In the window, use the cursor to fill in the specific GFP labeling only and stop when the non-specific background begins to be picked up in the image. Next, click analyze and set scale. The fourth line should say units, from the drop down list, choose pixels then click okay.
To measure the fluorescent area, click analyze and then, measure. Then, click analyze and show results. A results window will appear and the fluorescent area measurement will be under the heading labeled, area.
Once all measurements have been recorded, average the values from three to six sections per animal. Use an appropriate statistical test to compare the transduced areas between the groups. This representative image shows GFP immunofluorescence in the rat cerebellum, four weeks after a tail vein injection of AAV 9 GFP.

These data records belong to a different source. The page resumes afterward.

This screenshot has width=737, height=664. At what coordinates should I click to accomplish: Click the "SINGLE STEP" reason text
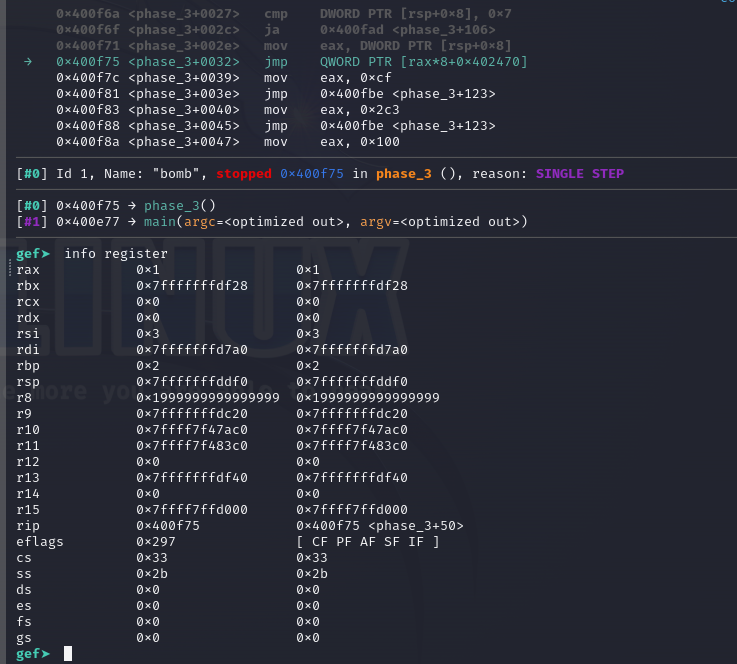pos(579,174)
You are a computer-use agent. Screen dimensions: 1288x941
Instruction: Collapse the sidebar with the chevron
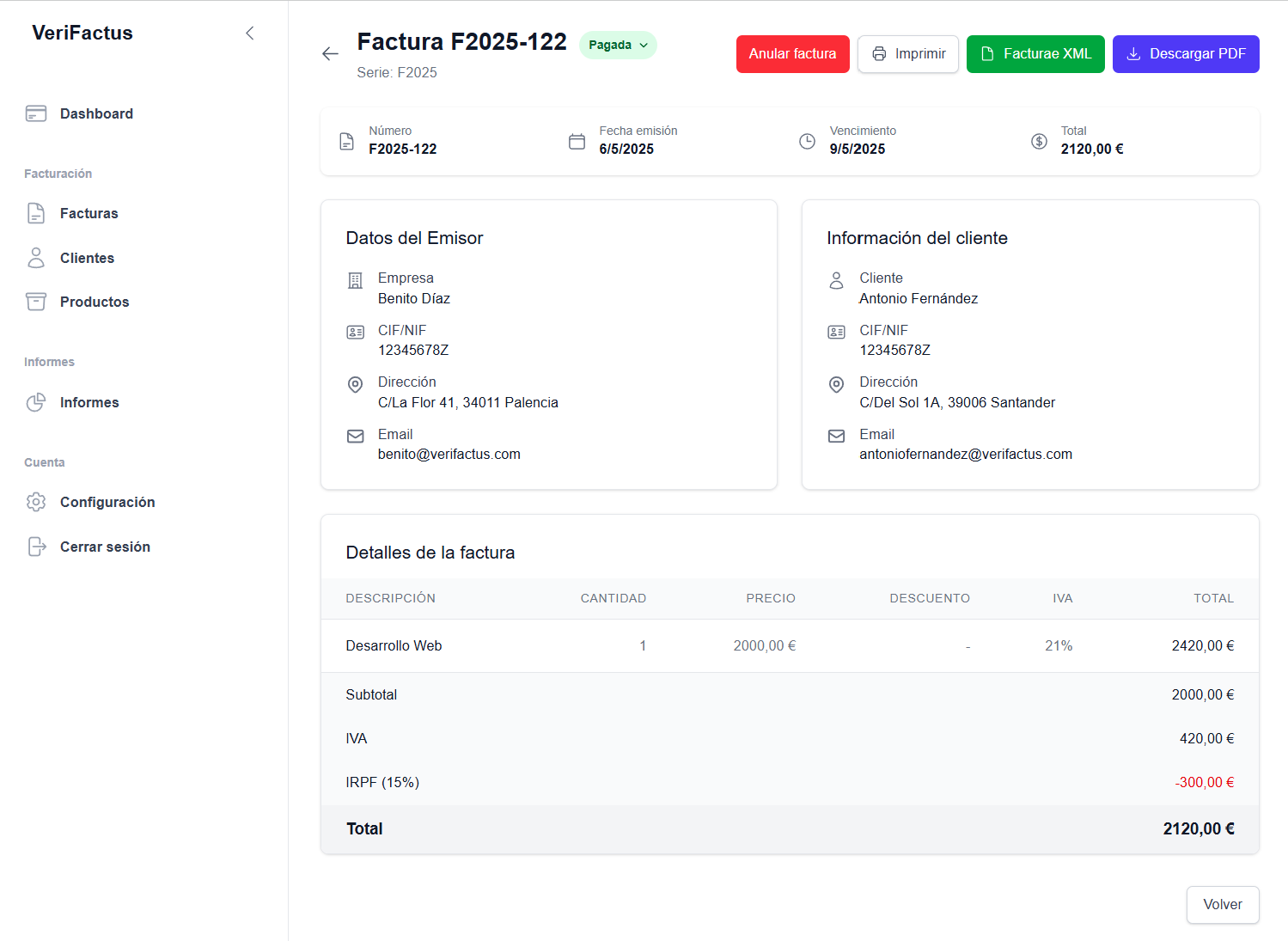pos(249,33)
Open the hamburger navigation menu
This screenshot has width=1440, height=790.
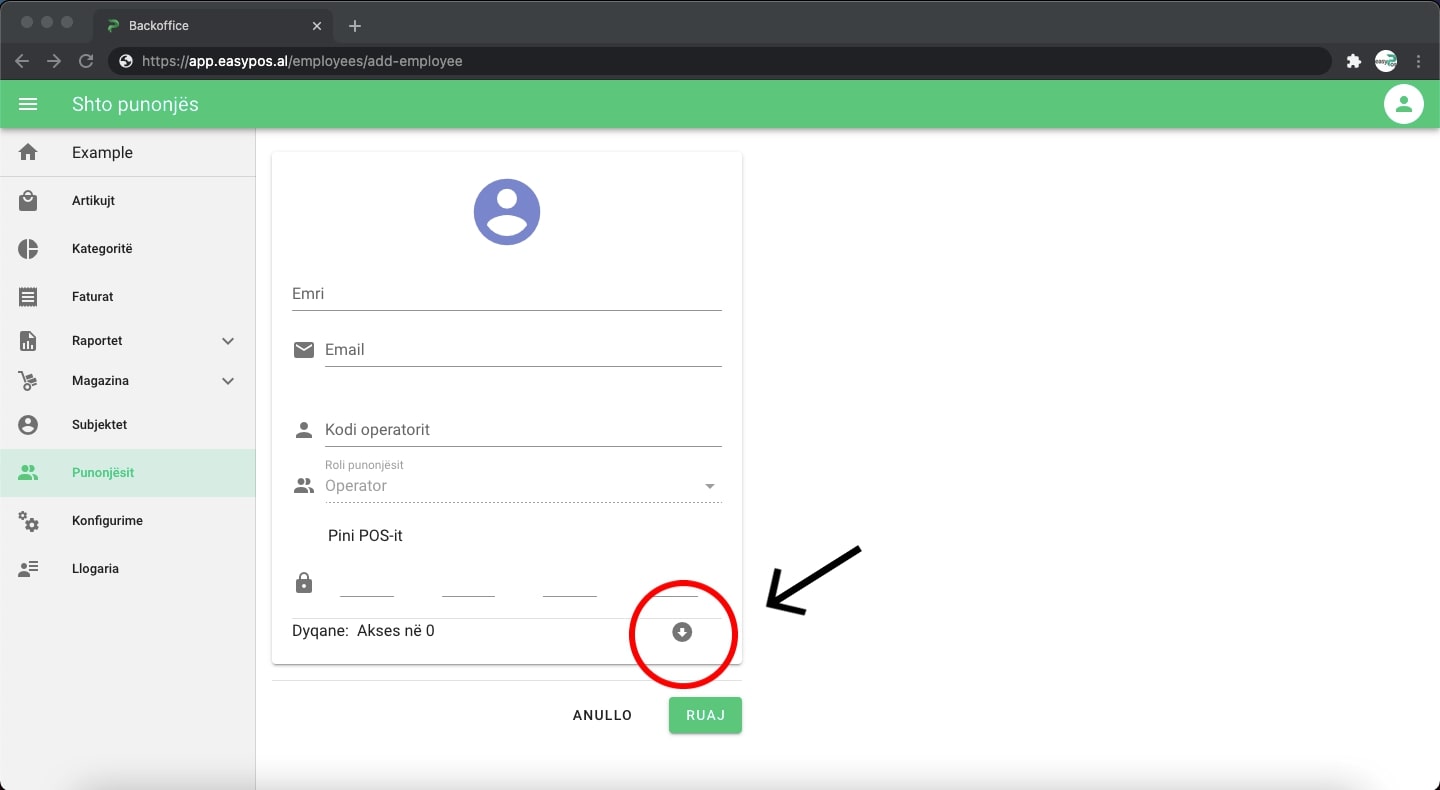[28, 104]
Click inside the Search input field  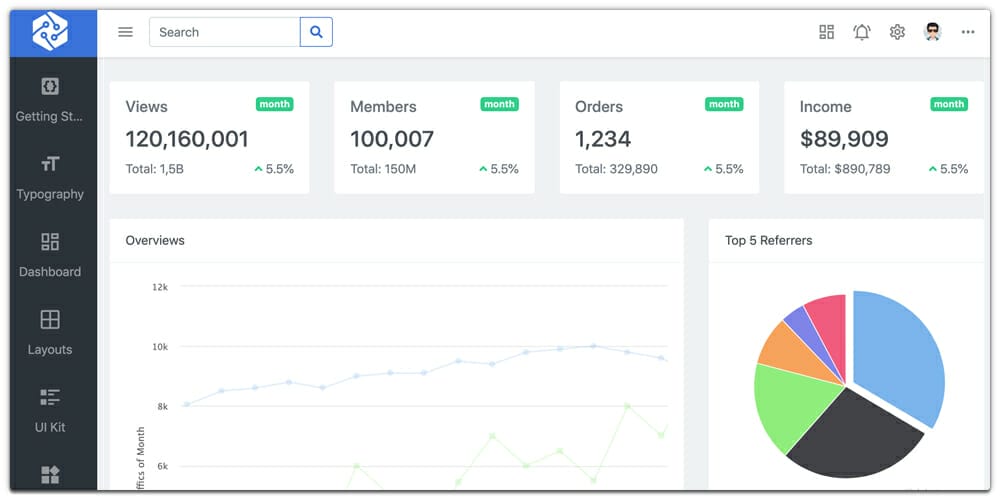(225, 32)
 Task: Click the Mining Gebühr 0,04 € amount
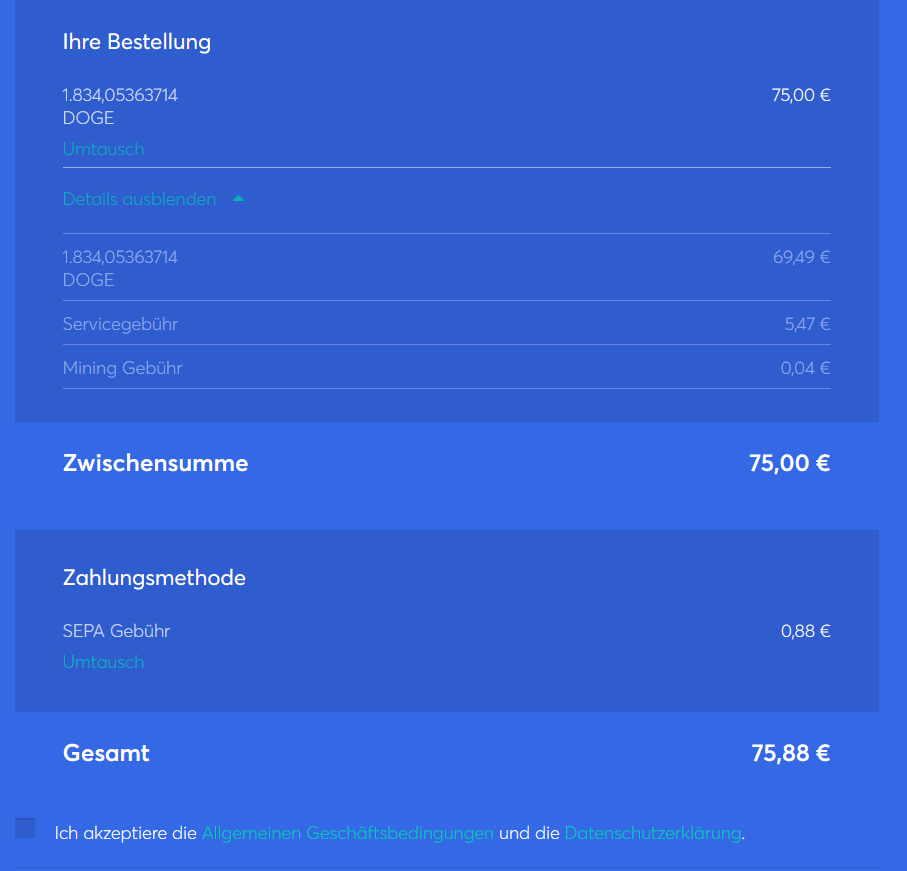point(805,368)
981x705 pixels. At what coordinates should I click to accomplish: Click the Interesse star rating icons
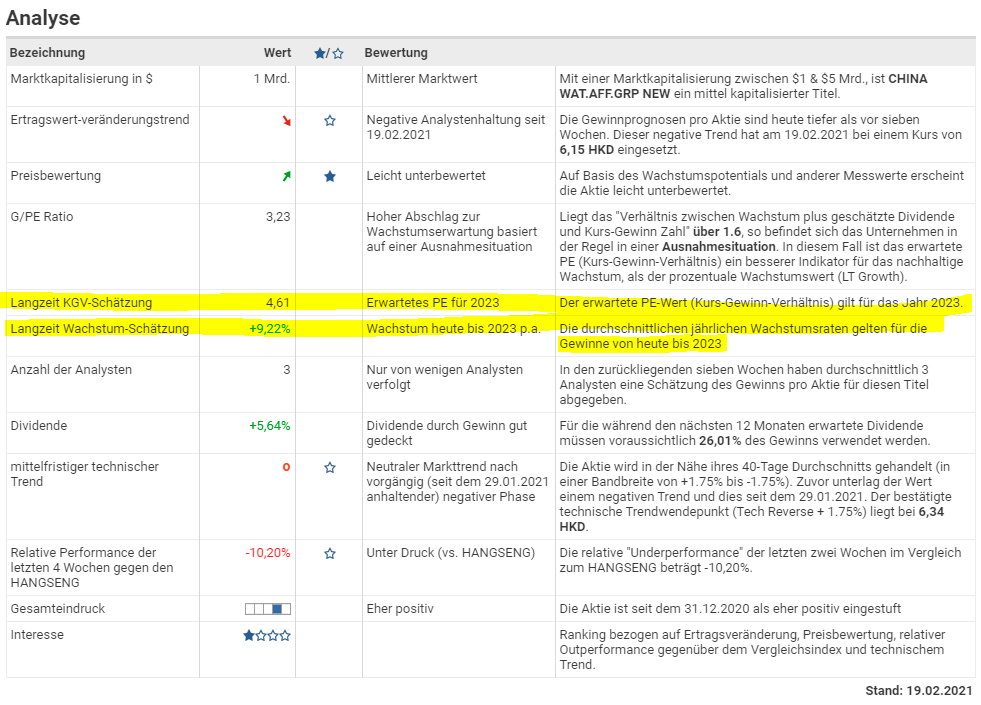click(x=267, y=635)
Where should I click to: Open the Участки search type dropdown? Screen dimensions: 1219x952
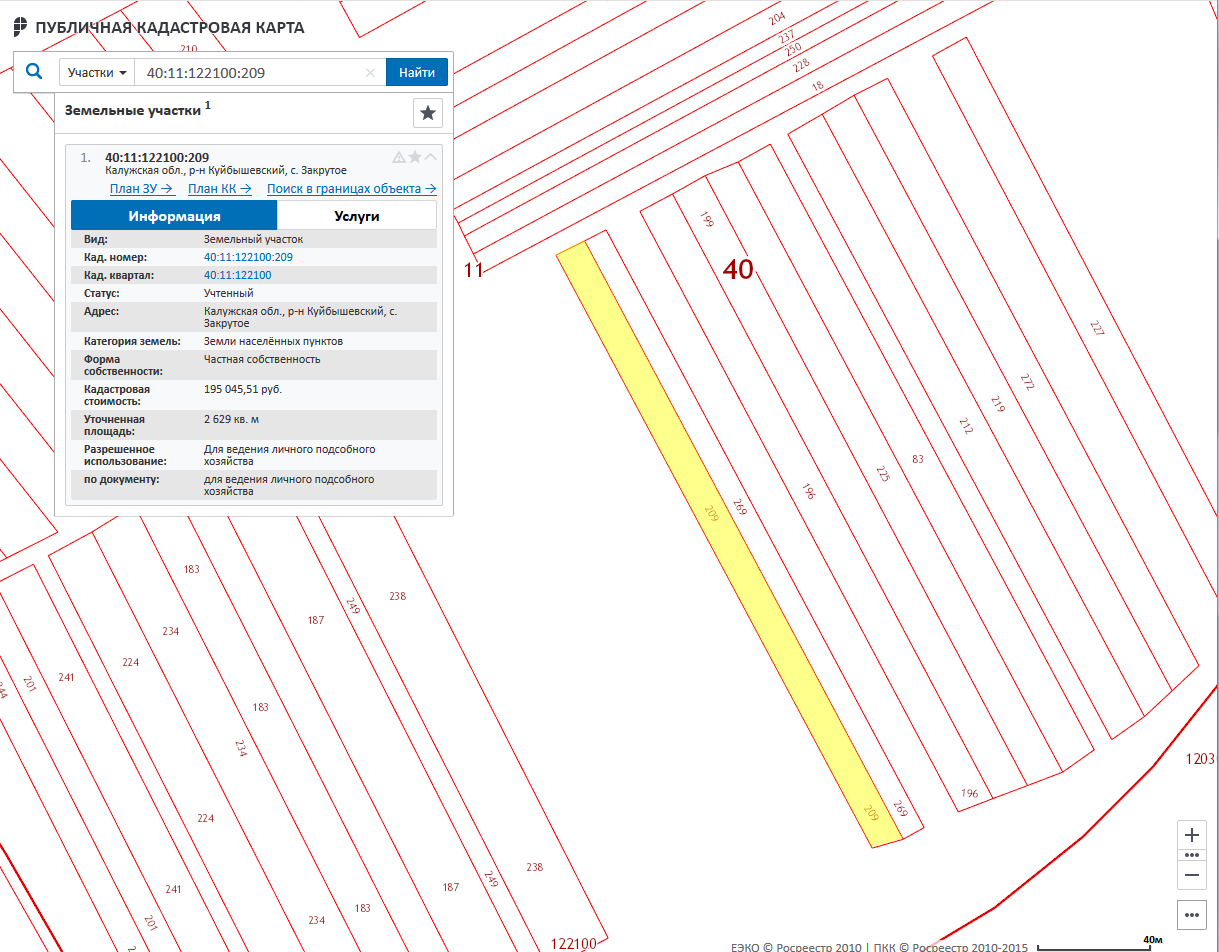97,73
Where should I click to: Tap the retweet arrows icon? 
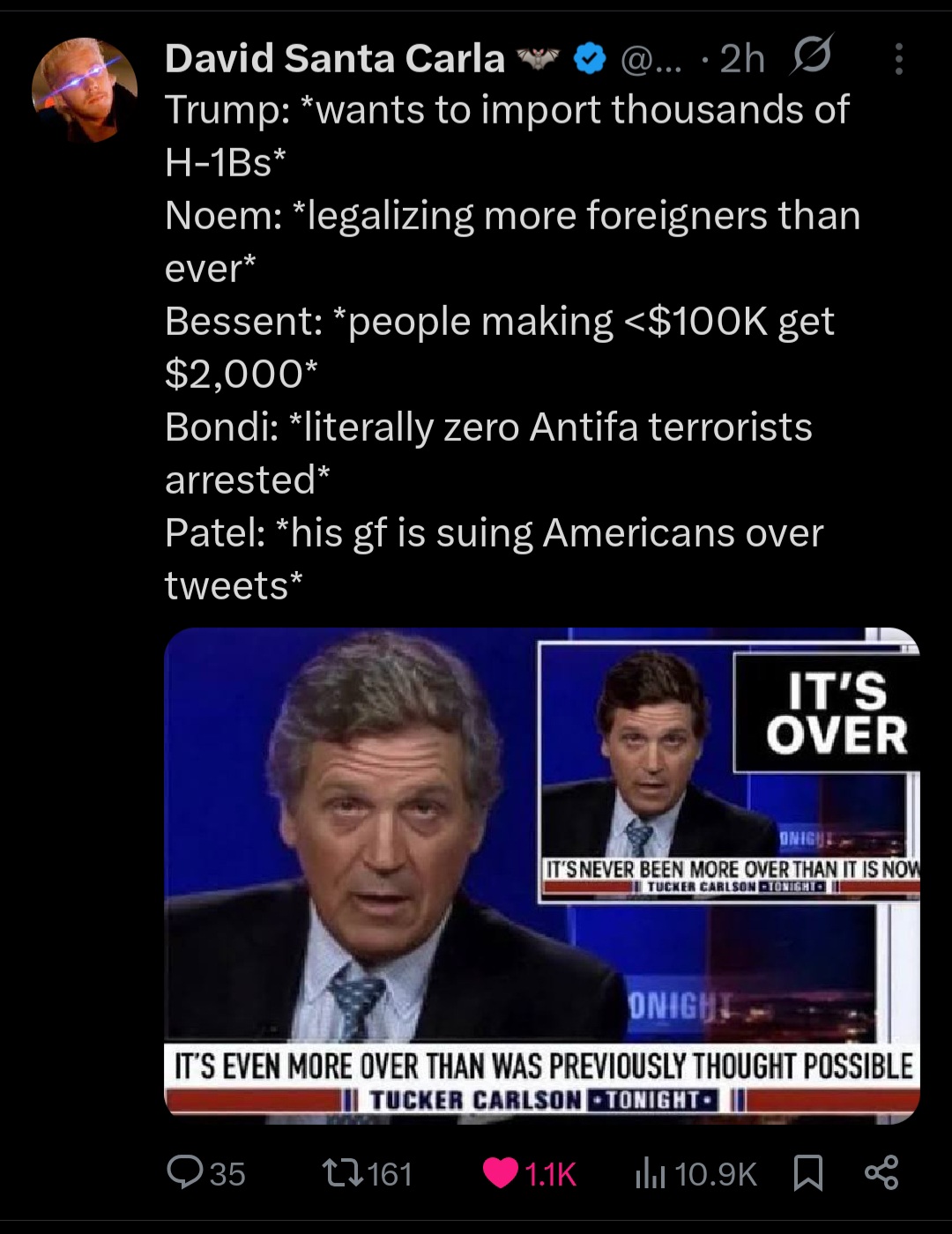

Image analysis software was used to selectively highlight the fluorescent area and to quantify the highlighted pixels. This is the GFP image from a non-transduced animal. Analysis of this image, using the same parameters for the GFP injected animal, does detect a very low level of background signal.
Once mastered, the injection can be done in about five minutes per rat. In conclusion, this technique describes a way to efficiently introduce genes to the rat CNS, a one time gene delivery produces lasting expression and long term effects. Most importantly, the central nervous system is manipulated from the periphery.
A relatively non-invasive intravenous vector injection, reaches the brain and spinal cord, the CNS.